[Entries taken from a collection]
-- Opening Marker --

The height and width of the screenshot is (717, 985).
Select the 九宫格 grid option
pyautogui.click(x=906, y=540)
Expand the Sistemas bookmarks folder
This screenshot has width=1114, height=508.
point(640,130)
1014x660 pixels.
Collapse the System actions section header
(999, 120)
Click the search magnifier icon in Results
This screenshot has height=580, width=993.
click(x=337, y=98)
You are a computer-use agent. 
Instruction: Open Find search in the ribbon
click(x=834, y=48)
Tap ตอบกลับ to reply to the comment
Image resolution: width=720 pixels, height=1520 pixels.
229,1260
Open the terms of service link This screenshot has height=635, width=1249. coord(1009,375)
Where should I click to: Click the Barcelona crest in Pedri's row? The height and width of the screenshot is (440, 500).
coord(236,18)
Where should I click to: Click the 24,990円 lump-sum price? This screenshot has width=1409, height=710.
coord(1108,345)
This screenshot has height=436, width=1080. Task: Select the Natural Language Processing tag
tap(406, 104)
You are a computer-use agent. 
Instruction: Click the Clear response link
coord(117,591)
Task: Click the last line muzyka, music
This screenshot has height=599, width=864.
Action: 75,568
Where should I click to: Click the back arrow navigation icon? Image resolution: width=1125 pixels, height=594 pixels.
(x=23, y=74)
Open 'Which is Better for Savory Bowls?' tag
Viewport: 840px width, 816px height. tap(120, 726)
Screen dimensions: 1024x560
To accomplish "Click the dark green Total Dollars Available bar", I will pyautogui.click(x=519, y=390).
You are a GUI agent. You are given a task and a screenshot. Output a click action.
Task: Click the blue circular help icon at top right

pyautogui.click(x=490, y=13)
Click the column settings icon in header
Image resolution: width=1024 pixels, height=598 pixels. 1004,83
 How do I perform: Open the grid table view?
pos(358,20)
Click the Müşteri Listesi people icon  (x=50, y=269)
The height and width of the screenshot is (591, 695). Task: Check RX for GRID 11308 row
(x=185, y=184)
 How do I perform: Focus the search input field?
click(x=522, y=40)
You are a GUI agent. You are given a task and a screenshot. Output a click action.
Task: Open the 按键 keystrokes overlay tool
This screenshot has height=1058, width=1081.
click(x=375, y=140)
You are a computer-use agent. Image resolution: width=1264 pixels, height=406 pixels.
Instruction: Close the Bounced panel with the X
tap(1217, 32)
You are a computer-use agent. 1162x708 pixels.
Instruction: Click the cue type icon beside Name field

-- Closing Marker --

Retype every line of the data, keeping each one exactly as it is.

▶ **EXERCISE RESULT**
The height and width of the screenshot is (717, 985).
Select the 九宫格 grid option
pyautogui.click(x=906, y=540)
Expand the Sistemas bookmarks folder
This screenshot has width=1114, height=508.
point(640,130)
1014x660 pixels.
Collapse the System actions section header
(999, 120)
Click the search magnifier icon in Results
This screenshot has height=580, width=993.
click(x=337, y=98)
You are a computer-use agent. 
Instruction: Open Find search in the ribbon
click(x=834, y=48)
Tap ตอบกลับ to reply to the comment
Image resolution: width=720 pixels, height=1520 pixels.
229,1260
Open the terms of service link This screenshot has height=635, width=1249. coord(1009,375)
Where should I click to: Click the Barcelona crest in Pedri's row? The height and width of the screenshot is (440, 500).
coord(236,18)
Where should I click to: Click the 24,990円 lump-sum price? This screenshot has width=1409, height=710.
coord(1108,345)
This screenshot has height=436, width=1080. Task: Select the Natural Language Processing tag
tap(406, 104)
You are a computer-use agent. 
Instruction: Click the Clear response link
coord(117,591)
Task: Click the last line muzyka, music
This screenshot has height=599, width=864.
Action: 75,568
Where should I click to: Click the back arrow navigation icon? Image resolution: width=1125 pixels, height=594 pixels.
(x=23, y=74)
Open 'Which is Better for Savory Bowls?' tag
Viewport: 840px width, 816px height. tap(120, 726)
Screen dimensions: 1024x560
To accomplish "Click the dark green Total Dollars Available bar", I will pyautogui.click(x=519, y=390).
You are a GUI agent. You are given a task and a screenshot. Output a click action.
Task: Click the blue circular help icon at top right

pyautogui.click(x=490, y=13)
Click the column settings icon in header
Image resolution: width=1024 pixels, height=598 pixels. 1004,83
 How do I perform: Open the grid table view?
pos(358,20)
Click the Müşteri Listesi people icon  (x=50, y=269)
The height and width of the screenshot is (591, 695). Task: Check RX for GRID 11308 row
(x=185, y=184)
 How do I perform: Focus the search input field?
click(x=522, y=40)
You are a GUI agent. You are given a task and a screenshot. Output a click action.
Task: Open the 按键 keystrokes overlay tool
This screenshot has height=1058, width=1081.
click(x=375, y=140)
You are a computer-use agent. Image resolution: width=1264 pixels, height=406 pixels.
Instruction: Close the Bounced panel with the X
tap(1217, 32)
You are a computer-use agent. 1162x708 pixels.
Instruction: Click the cue type icon beside Name field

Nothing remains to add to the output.